Nain saw their work at hand as his vantage point rose. He guessed that by the time they were done with the tor and the waters setteled, Highstar Lake would be at least a mile wider and longer, a tower in its midst left inaccessible by land.

The magic merged with the casters as the tor grew. They drew apart as the tower grew wider, but stony duplicates of their own forms linked hands with them as the width of their circle grew. By the time they stopped rising, twenty figures linked hands atop the tor. The merlons and crenelations looked like five duplicates of each caster forming the upper battlements here.

Kroloth had a personal vision. He knew that his destiny would be to command this outpost that rose with them. In his mind, he saw the moonblade purified into a crystalline broadsword. He knew it and its eight brethren sacrificed at the other eight Sentinel Tor sites would be called hope-blades. Kroloth beamed—it was his duty to wield the hopeblade of Tor Arsuor as its commander.

Ynshael had never before left the safety of Neverwinter Woods. She responded to Yaereene’s call when it intertwined with a vision from the Moonbow herself. She gasped as she realized the mate for whom she had prayed to Sehanine stood near. He was a human and had shining dark hair long past his shoulders, and hair on his face and chest. His build was elfin—whip-strong and wiry, but not as muscular as some humans. Ynshael realized that she had seen his eyes—a pale green like the snow lettuce growing in her garden—and she found those same eyes in Nain Keenwhistler.

Stranger still, Ynshael saw what Nain didn’t seem to notice—his restoration. His hair grew within the fiery
magic, darkening to a chestnut brown and becoming more lustrous. Nain’s scraggly beard thickened and lengthened down to his chest, and all that darkened as well. The only white hair he kept were twin stripes of white along his temples and in his beard where sideburns would be in a clean-shaven man. Ynshael smiled and gripped his hand harder. Her patron goddess had shown her a path, and while she never expected to live beyond Neverwinter’s boughs, she believed her home to be with that man. The both of them, often underestimated by themselves and others, would come together to fulfill destinies they dared never dream of before.

CHAPTER THIRTY-NINE
Feast of the Moon, the Year of
Lightning Storms (1374 DR)

T
sarra heard four whispers whirling about her library, each chanting,
“Assemble …”

Ghostly elves entered her sanctum and summoned thrones for themselves around her. They studied her mutely, some with open disdain. The sendings grew one by one, and so did those assembled before her. She tried to talk with the elves, but she only ever got a one word sending:
Patience
. Tsarra hated the mystery, and grew frustrated when even her tome would not or could not identify the figures invading her sanctum.

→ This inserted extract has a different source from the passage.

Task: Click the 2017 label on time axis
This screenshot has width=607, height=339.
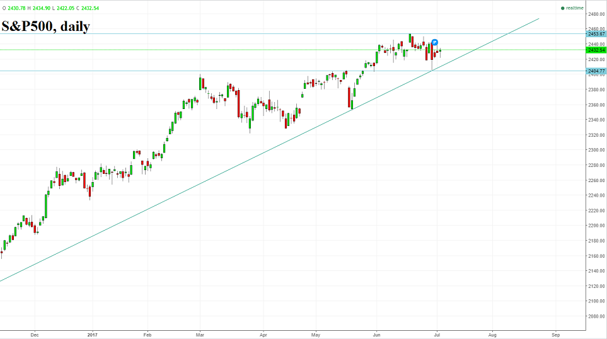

She examined the library and found that every book in Khelben’s true collection had a simulacrum there as well. She looked for books discussing high magic, in hopes of understanding those rituals, both the one with Khelben at the center and the second one under the direction of the grand mages
of Miyeritar. Khelben’s working was incredibly powerful, but it wasn’t high magic. It cleansed and prepared the High Moor for the return of its people, destroyed that last taints of the Killing Storms, and raised the city’s defensive towers as they were twelve thousand years ago.

After hours of the droning chant, Tsarra jumped as the elves suddenly stopped. Magic crackled around the sanctum. Nine additional thrones rose swiftly, and within a few moments, elves appeared in them. All smiled broadly. Tsarra felt suddenly powerful, and she approached the mirror. Thirteen gems swirled and circled around Tsarra’s head, leaving trails of arcane fire behind themselves and lighting up her own
kiira
and tattoos. The fires and the gem’s pulses suggested the hints of a crown around her head, and Tsarra recognized it—and the degree of power in the working.

At the same time, all thirteen elves stood as one. The first to arrive drew Tsarra into the center of both circles and embraced her. He gestured, snapped his fingers, and Khelben’s image joined them in the library as well. He too was embraced. The thirteen bowed their heads and their collective sending went out with a pulse of power:
The Highfire Crown is worn once more, and we bless the Weave and the People as one!

A sending rang through the head of everyone bearing a golden item for the Gathering. Later, people would remark that the voice sounded like a mixture of Tsarra, Khelben, Danthra the Dreamer, and sixteen other elves of various tones and timbres.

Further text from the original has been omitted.